Yoghurt and cheese lovers will find a wider variety than north of the border. Mexican cheeses such as panela, oaxaca, and chihuahua are delectable. Those watching their waistlines can be sure that products labelled “light” are reduced in fat and often sugars as well. And oenophiles can find excellent wines from Argentina and Chile at relatively low prices. Don’t look for eggs or milk in the refrigerator section. Egg cartons are stacked on a counter or shelf at room temperature – and the eggs taste like they come from chickens!

On the other hand, compared to the more traditional mercados, fresh fruits and vegetables at supermarkets tend to be underripe or overripe, and fish is commonly either frozen or far from fresh. And for a person in a hurry, checking out can be a nightmare, since the checkout clerks function as bankers, lottery card dispensers and, in the Soriana stores, explainers of the complicated promotional cards.

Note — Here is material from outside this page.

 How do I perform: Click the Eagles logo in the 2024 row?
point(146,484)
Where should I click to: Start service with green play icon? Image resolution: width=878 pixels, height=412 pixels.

So where should you shop for food in Huatulco? We recommend the small tiendas and mercados for just-picked fruits and vegetables and for fish that slept in the ocean the previous night. For meat, go to a butcher shop (carnicería), where the butchers cut the meat before your eyes exactly as asked. Shop at Soriana or Super Chedraui for baked goods and about once a week for dairy, pastas from Italy, other international items, wines, and if you must, food that no one really needs – chips, sodas, and canned vegetables. When we drive from Mexico City to Huatulco, we always stop at – you guessed it – Costco.